It sounds like this potential house move would be basically a negative move. They'd move because they can't deal with their current house, or can't get around, or they need more care due to illnesses. There's also the immense negative of the entire process of moving, looking for somewhere, sorting out, big bills, upheaval, which is a negative for everyone but at their age will hit 300% harder. You can visualise the positives (a new, easier place to live, lots of cash realised both for them and you) but I think visualising positives that don't exist yet is much harder when you've older, especially when they only exist on the other side of a huge pile of negatives. Tbh if they don't find it possible to go to the cafe round the corner, just going to look at houses will be a mountain to climb.
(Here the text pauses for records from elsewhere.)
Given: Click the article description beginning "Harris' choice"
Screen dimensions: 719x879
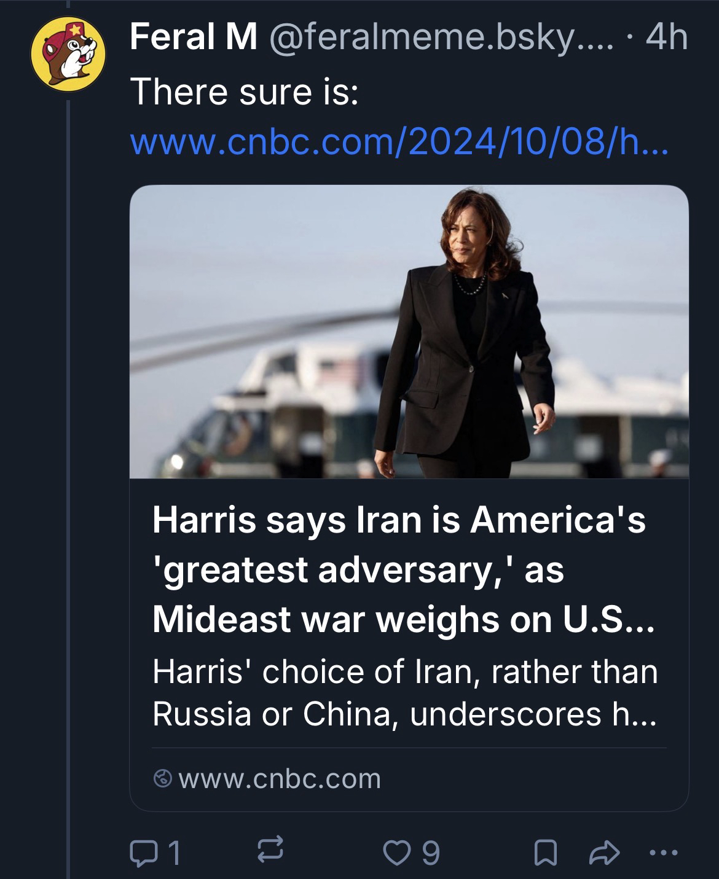Looking at the screenshot, I should (x=404, y=692).
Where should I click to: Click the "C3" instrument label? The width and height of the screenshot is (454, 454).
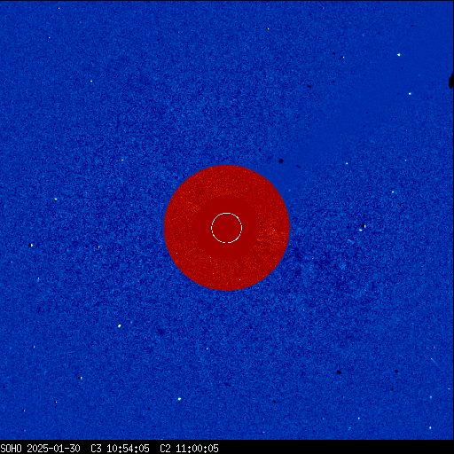96,449
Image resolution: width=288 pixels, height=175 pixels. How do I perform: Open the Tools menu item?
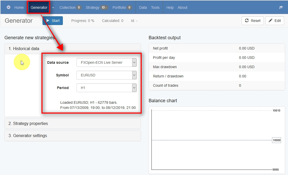click(155, 7)
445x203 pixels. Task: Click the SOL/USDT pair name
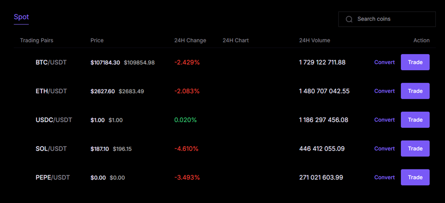[51, 149]
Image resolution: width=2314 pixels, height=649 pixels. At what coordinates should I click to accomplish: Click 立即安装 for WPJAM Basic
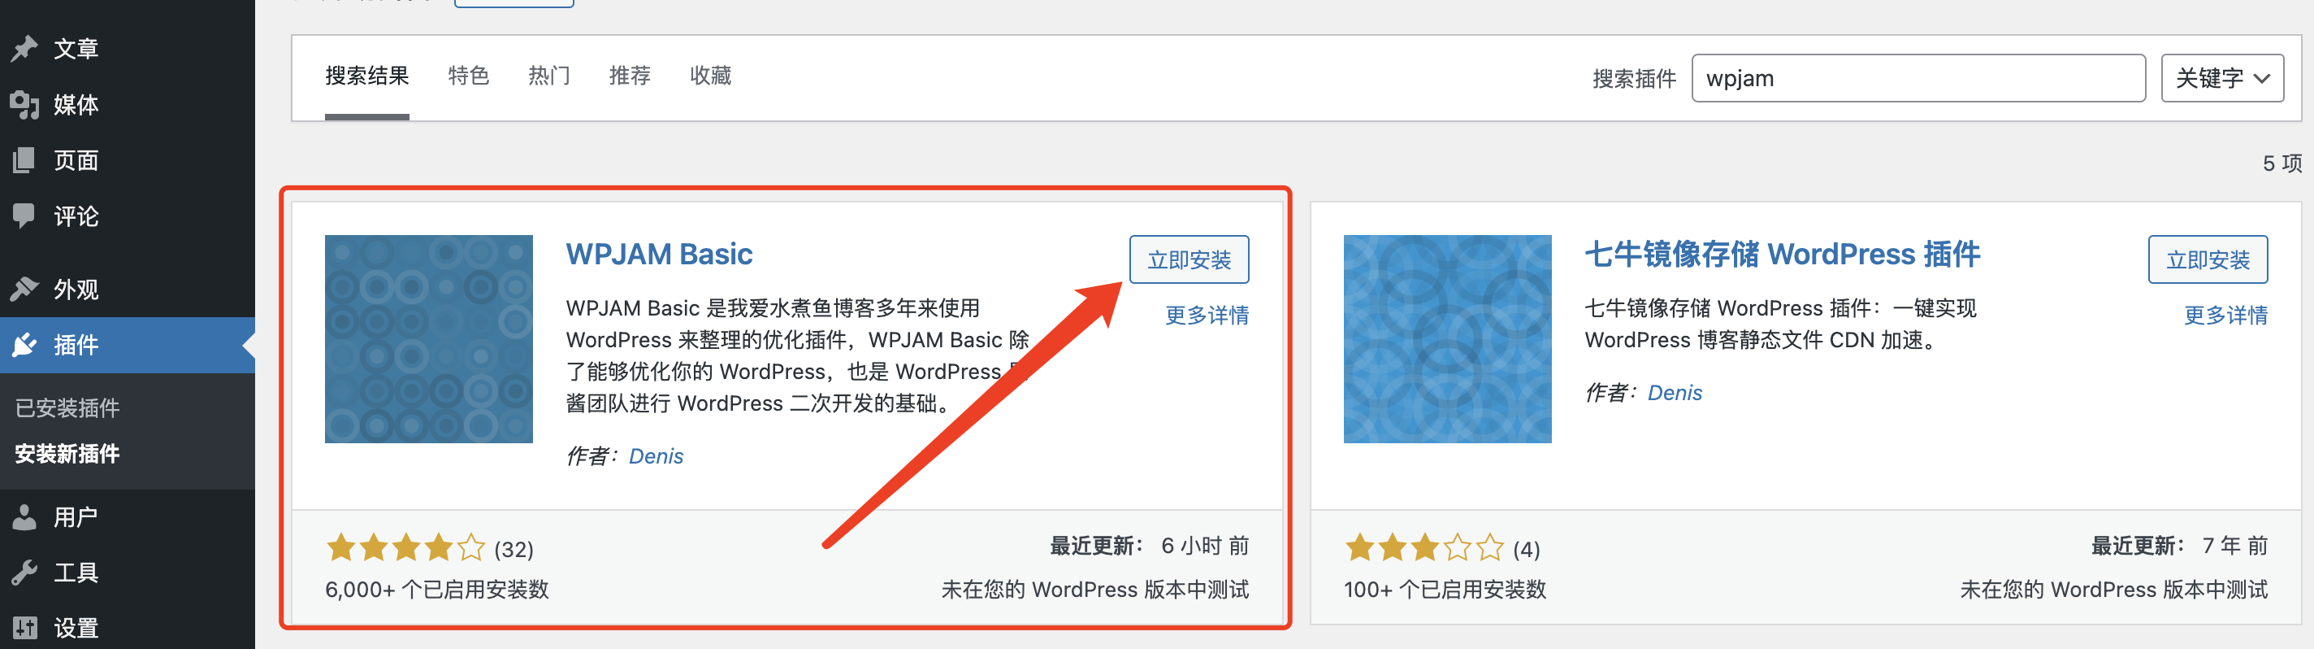coord(1188,260)
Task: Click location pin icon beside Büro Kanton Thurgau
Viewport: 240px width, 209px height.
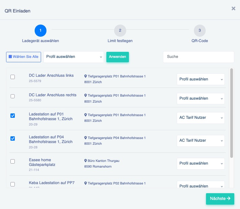Action: 85,161
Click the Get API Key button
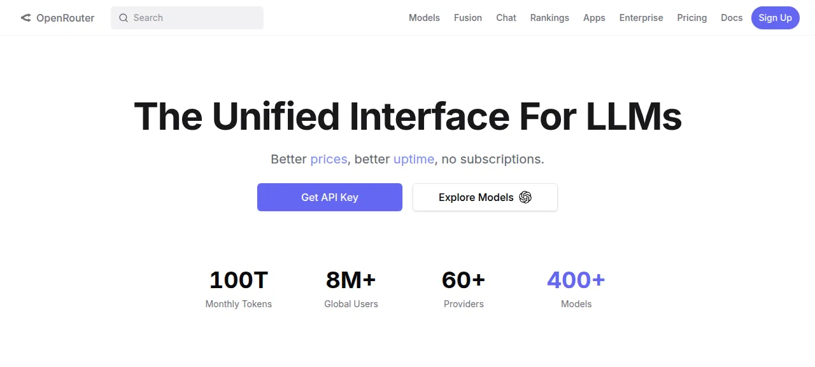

Expecting people to do things that are negative for them is a big ask. And imo the results are unlikely to be the broad sunlit uplands. That doesn't necessarily mean you shouldn't keep trying, but do acknowledge how unbelievably challenging it all looks for them.
My mum's move at 83, which was heavily promoted and underpinned by me and my sister, probably started aged about 80. Really she would just have put her house on the market and taken it off again multiple times, left to herself. We found that embarrassing, but with hindsight i will neber again feel any concern about inconveniencing an estate agent. Making any decision at all was much harder for her, and who can blame her because she was leaving a house and a life she adored for entirely negative reasons. And frankly it all cost a bomb and she was permanently miserable with the outcome. I wish she hadn't done it, mostly.
I would regard the house move as a topic of conversation, not a plan. Just say 'I'll help you whenever you want to do it' and leave it.